Screenshots of new feature/change

This PR outputs the URL that had the connection error and continues further processing as follows.

fukusuke@fukusukenoAir TorBot % poetry run python run.py --gather
Gathering data for https://thehiddenwiki.org
Processing... |                                | 3/110/Users/fukusuke/Library/Caches/pypoetry/virtualenvs/torbot-xIJhVHKw-py3.9/lib/python3.9/site-packages/bs4/builder/__init__.py:545: XMLParsedAsHTMLWarning: It looks like you're parsing an XML document using an HTML parser. If this really is an HTML document (maybe it's XHTML?), you can ignore or filter this warning. If it's XML, you should know that using an XML parser will be more reliable. To parse this document as XML, make sure you have the lxml package installed, and pass the keyword argument `features="xml"` into the BeautifulSoup constructor.
  warnings.warn(
Processing... |#                               | 6/110
Failed to connect to [http://s4k4ceiapwwgcm3mkb6e4diqecpo7kvdnfr5gg7sph7jjppqkvwwqtyd.onion/].
Processing... |##                              | 7/110
...
Processing... |#######################         | 82/110
Failed to connect to [http://bible4u2lvhacg4b3to2e2veqpwmrc2c3tjf2wuuqiz332vlwmr4xbad.onion/].
Processing... |########################        | 83/110
Failed to connect to [http://kx5thpx2olielkihfyo4jgjqfb7zx7wxr3sd4xzt26ochei4m6f7tayd.onion/].
Processing... |########################        | 84/110
Failed to connect to [http://nv3x2jozywh63fkohn5mwp2d73vasusjixn3im3ueof52fmbjsigw6ad.onion/].
Processing... |################################| 110/110
Data has been saved to /Users/fukusuke/Scripts/Python/TorBot/data/torbot_2023-01-16T19:53:48.130615.csv.

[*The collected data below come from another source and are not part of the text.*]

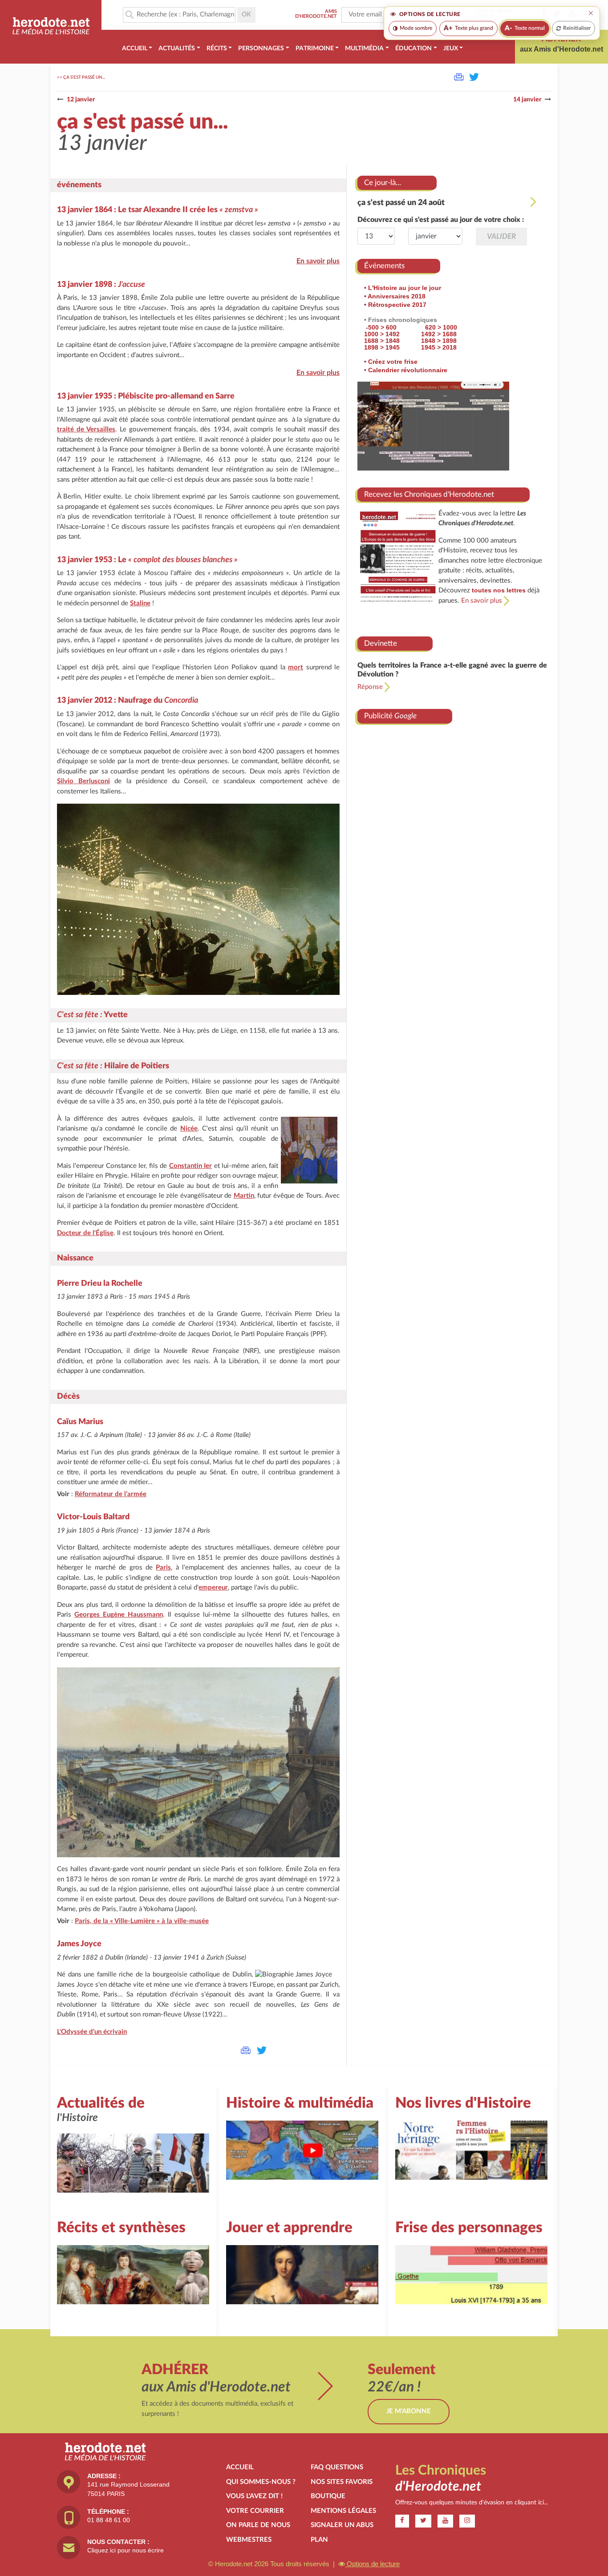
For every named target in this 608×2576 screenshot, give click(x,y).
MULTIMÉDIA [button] (364, 48)
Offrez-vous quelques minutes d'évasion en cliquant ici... (471, 2503)
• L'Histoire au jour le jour (402, 287)
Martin (244, 1195)
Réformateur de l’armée (110, 1494)
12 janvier (81, 100)
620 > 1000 (441, 327)
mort (295, 667)
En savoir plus (318, 261)
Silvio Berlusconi (83, 781)
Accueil (240, 2467)
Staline (140, 603)
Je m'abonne (408, 2411)
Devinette (380, 643)
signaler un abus (342, 2525)
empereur (213, 1587)
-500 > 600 (381, 327)
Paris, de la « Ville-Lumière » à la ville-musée (142, 1921)
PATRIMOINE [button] (315, 48)
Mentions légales (343, 2511)
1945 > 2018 (439, 347)
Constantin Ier (190, 1166)
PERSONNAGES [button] (261, 48)
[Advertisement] (452, 807)
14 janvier (527, 100)
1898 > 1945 (382, 347)
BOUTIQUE (328, 2496)
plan (319, 2539)
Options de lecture (372, 2564)
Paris (163, 1567)
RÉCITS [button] (217, 48)
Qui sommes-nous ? (261, 2482)
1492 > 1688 (439, 334)
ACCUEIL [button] (134, 48)
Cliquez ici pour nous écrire (125, 2550)
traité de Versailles (86, 429)
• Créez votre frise (390, 361)
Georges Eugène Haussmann (118, 1614)
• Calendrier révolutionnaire (405, 370)
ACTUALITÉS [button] (176, 48)
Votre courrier (255, 2511)
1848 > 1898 (439, 340)
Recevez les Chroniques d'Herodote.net (429, 494)
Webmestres (249, 2539)
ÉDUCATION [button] (413, 48)
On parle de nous (258, 2525)
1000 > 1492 (382, 334)
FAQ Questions (337, 2467)
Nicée (189, 1128)
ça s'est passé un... (84, 77)
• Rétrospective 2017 (395, 304)
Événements (384, 266)
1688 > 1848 (382, 340)
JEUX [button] (450, 48)
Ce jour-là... (382, 182)
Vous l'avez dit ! (254, 2496)
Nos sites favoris (342, 2482)
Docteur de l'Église (85, 1233)
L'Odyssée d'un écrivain (92, 2032)
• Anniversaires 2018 (395, 296)
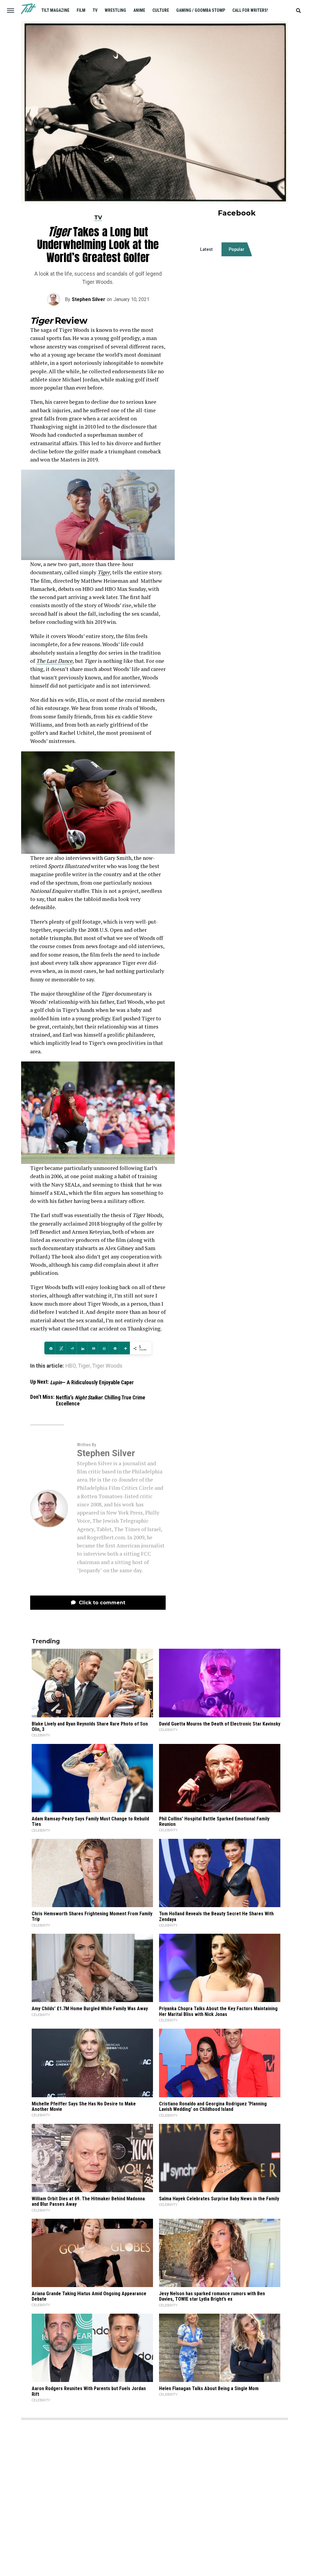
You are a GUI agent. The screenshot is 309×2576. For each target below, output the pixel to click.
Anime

I would appreciate it if you could review. Regards.

PSNAppz commented 1 year ago

@fukusuket Thanks for noticing it and for the PR! @KingAkeem What do you think?

KingAkeem commented 1 year ago

This looks good to me, if you've tested it out and it's working then I'm fine with merging. If not, I'll check it out sometime this week.

fukusuket commented 1 year ago

@KingAkeem Thanks for the quick review :) I have tested as follows.

log level info(XMLParsedAsHTMLWarning was there before the fix. Therefore, it is irrelevant to this fix )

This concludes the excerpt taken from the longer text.